My family won’t believe me. My family thinks I’m nuts. That I make stuff up. Of course, that’s the easiest way to deal with me.
Psychology Today has an excellent article about the hereditary nature of Aspergers. In girls, genetically speaking, the father’s mother has the most impact on the girl, because the mother passes on an X chromosome that combines her mother’s X with her father’s X. But the father passes on an X that came wholly from his mother.
So if the father’s mother has Asperger’s then the father’s daughter is much more likely to have Aspergers. This made so many things clear to me. My grandma and I were so similar. No social skills. Great memorizing skills. Both started multiple companies, both had a hard time with marriage, both read incessantly, both had difficulty with emotion and clothing.
Also, my grandma’s father’s mother: all we know about her is that she was very mean and very weird. So of course there’s a great possibility that this is actually just Aspergers. Also, of my grandma’s granddaughters, I’m the only one that came from her sons. The other granddaughters have great social skills because their father’s mom had great social skills.
The puzzle all fits together in my mind. It makes total sense. But the people in my family would say that I’m nuts. No one wants to hear from me that my grandma had Aspergers. It’s kind of like people write in the comments that I don’t have it. It’s hard to understand how successful people can have Aspergers, and my grandma and I share the trait of being excellent entrepreneurs against everyone’s advice.
My family thinks I’m the crazy unreliable person, which is such a stark contrast to what I am in my work. For example, right now I’m going to tell you here that to some extent, the local food movement is responsible for the shift to domesticity that has fueled the resurgency in stay-at-home moms.

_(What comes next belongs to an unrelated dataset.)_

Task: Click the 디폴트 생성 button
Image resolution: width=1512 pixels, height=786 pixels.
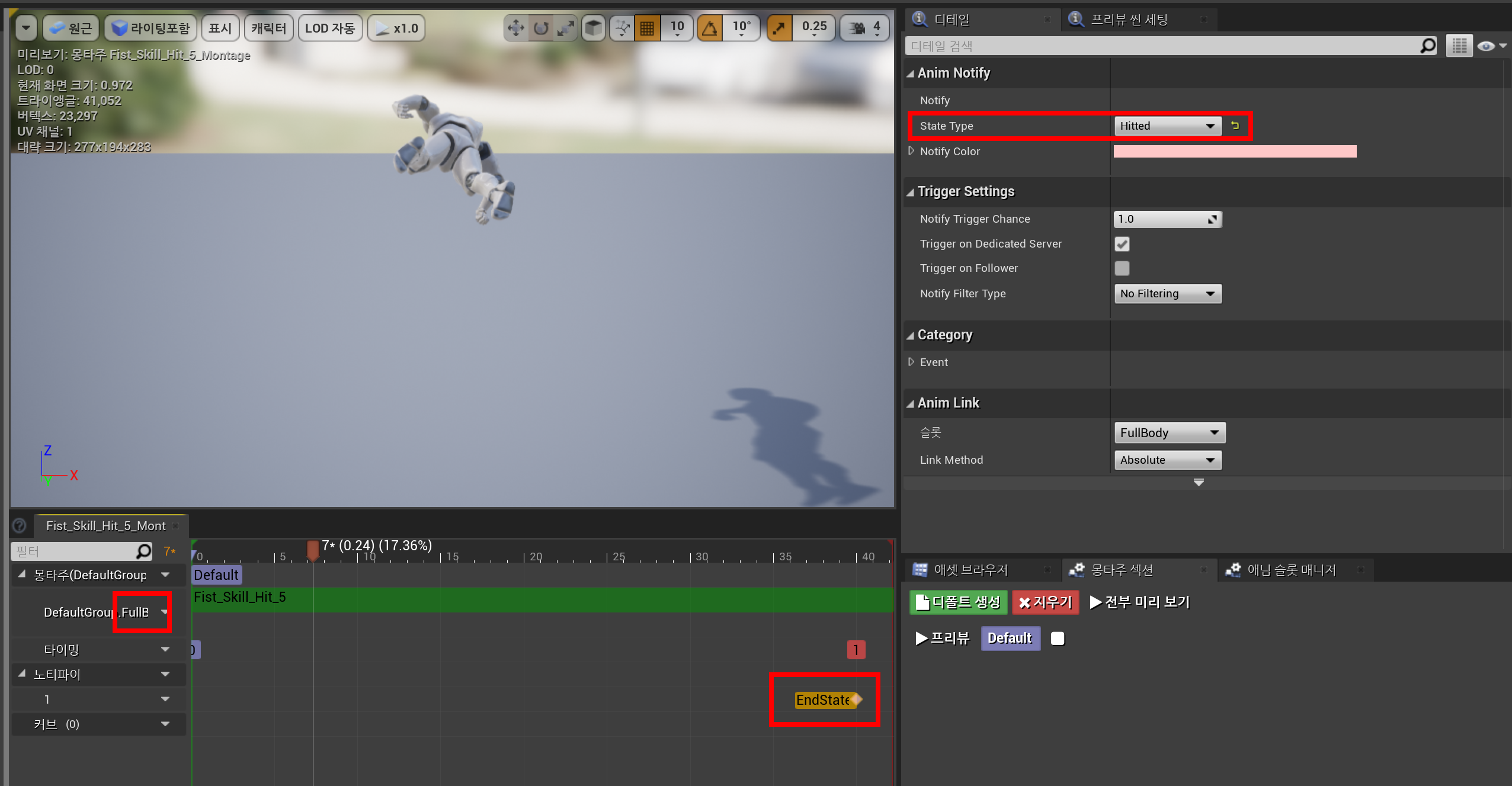Action: pyautogui.click(x=959, y=602)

It’s a surprising connection, but it makes sense (those links are great – click them!) and you probably believe me. You probably think: Hmm. Interesting.
But whatever you think, you tell me in the comments. I know where I stand with you. It’s very clear, which makes it much easier for us to get what we need from each other.
4. Stretches you without defeating you.
Cassie emails me all the time. About her mom (she won’t do Mother’s Day with Cassie’s girlfriend). About her boss (sales genius with a knack for content). About her girlfriend (she would hate to be on my blog because she would want to control what I said).
What Cassie emails to me most, though, is ideas. She has a million ideas about sales and marketing and social media but the ideas are not relevant to her job. Cassie’s job is actually very easy for her and her mind runs way deeper than her job.
Like, look at this. The coolest chart about marketing technology. Cassie can talk about this chart for hours. Each time she looks a little closer, she gets another idea.
But Cassie’s boss is big at their Fortune 500 company and has to stay focused. Cassie’s co-workers are not interested in her volcano of maybe-inter-connected business ideas. So Cassie tells them to me. And we sort them into startup ideas. I teach her how to evaluate them from a financial perspective. She dumps some ideas and gets more. And what she loves, more than anything, is having someone force her to think more intricately about business models so her questions get sharper and sharper.
I struggle to figure out why I work more than I need to. Clearly I don’t need to earn as much money as I’m earning in order to support my family . But I keep working. And the reason I do it is because the four traits of a good job are nearly impossible to get while taking care of kids, but the four traits are so comforting to have in my life.
We are all capable of seeing a good job and a bad job. We can recognize when our failure is from lack of goals, and not lack of effort. We can recognize when we’re not fulfilled at work and we can extend our job to include what we need. Once you know what you need from work you are much more likely to get it. And this is true of me and Cassie and my grandma.